* Task objective *
Please print every line from the one containing "Propietario: D&C Visual" through the last line of the records below, exactly as written and nothing more.

* Provided information *
------------
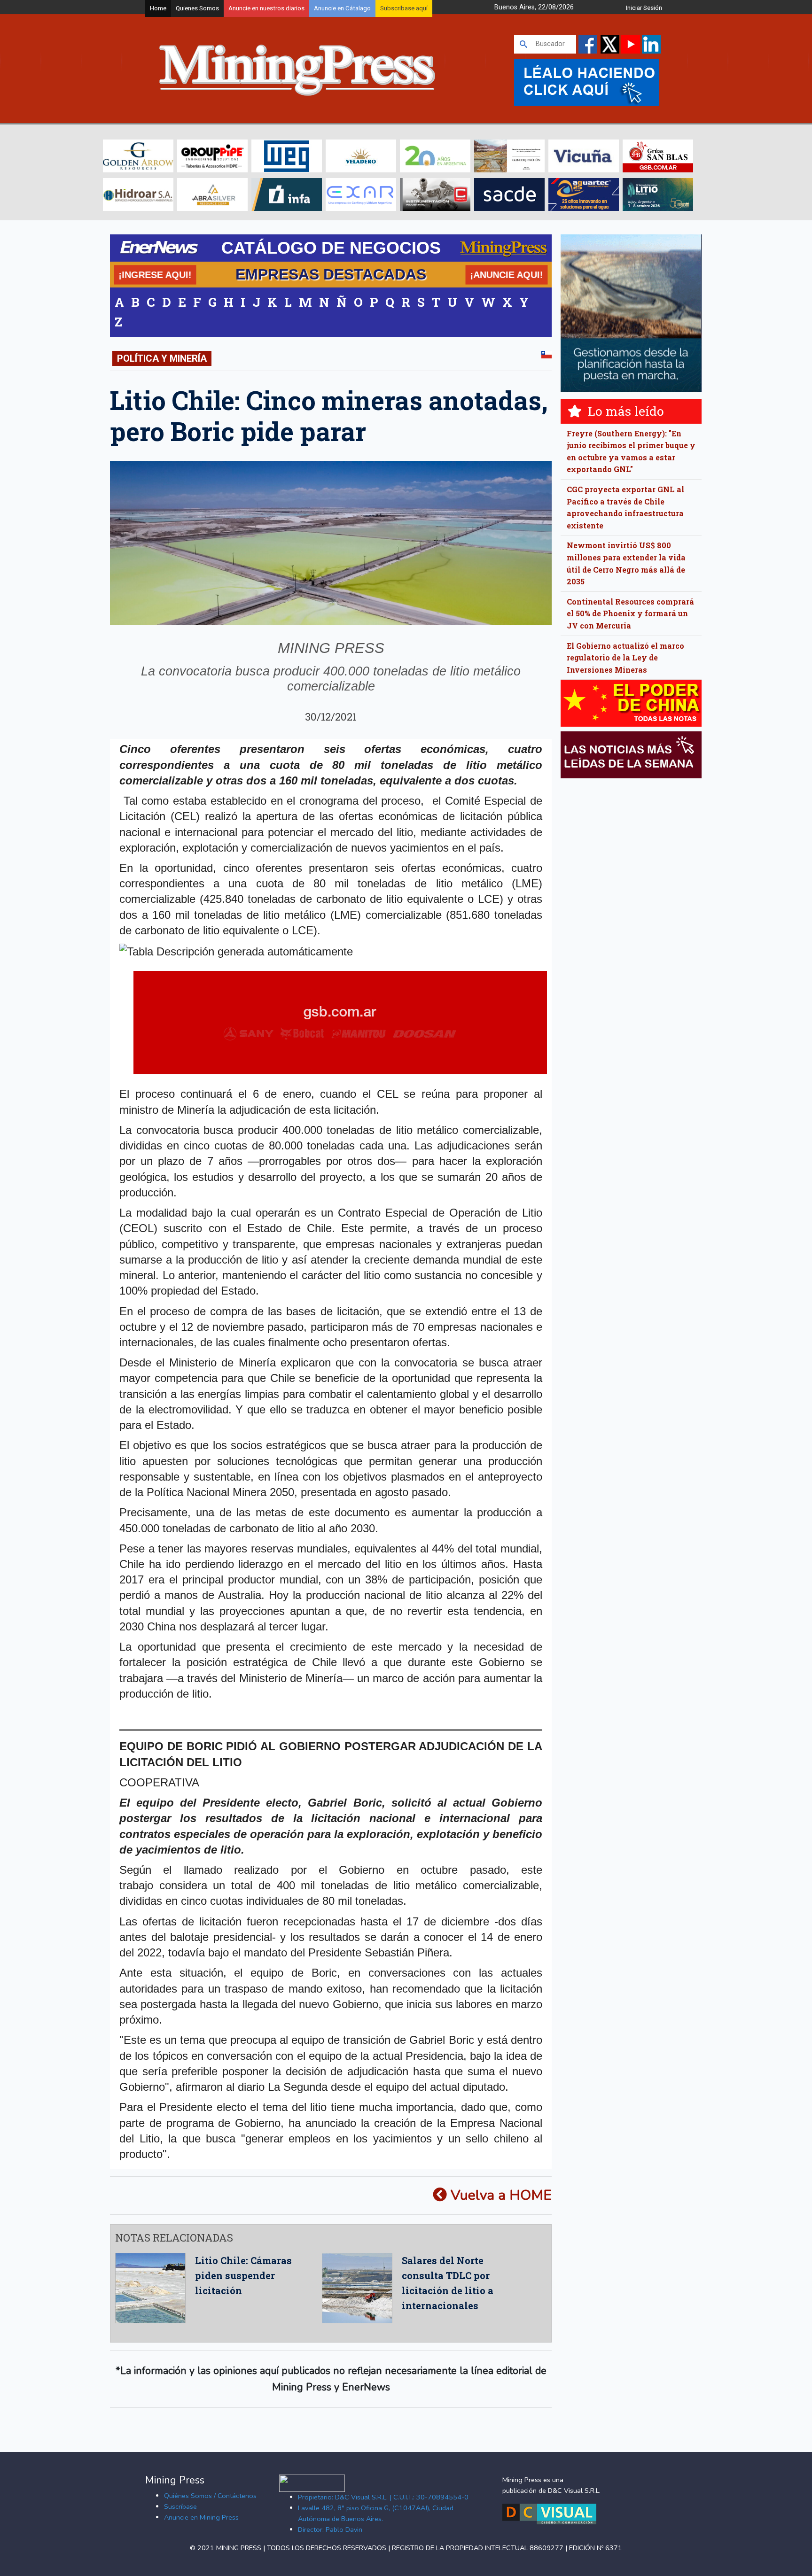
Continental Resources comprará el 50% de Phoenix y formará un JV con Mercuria (630, 613)
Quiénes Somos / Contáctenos (210, 2495)
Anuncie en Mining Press (201, 2517)
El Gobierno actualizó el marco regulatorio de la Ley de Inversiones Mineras (625, 658)
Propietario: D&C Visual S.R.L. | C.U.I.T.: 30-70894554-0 (383, 2497)
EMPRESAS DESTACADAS (330, 274)
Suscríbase (180, 2506)
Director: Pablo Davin (330, 2529)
------------
* Solved problem *
Propietario: D&C Visual S.R.L. | C.U.I.T.: 30-70894554-0 (383, 2497)
EMPRESAS DESTACADAS (330, 274)
Suscríbase (180, 2506)
Director: Pablo Davin (330, 2529)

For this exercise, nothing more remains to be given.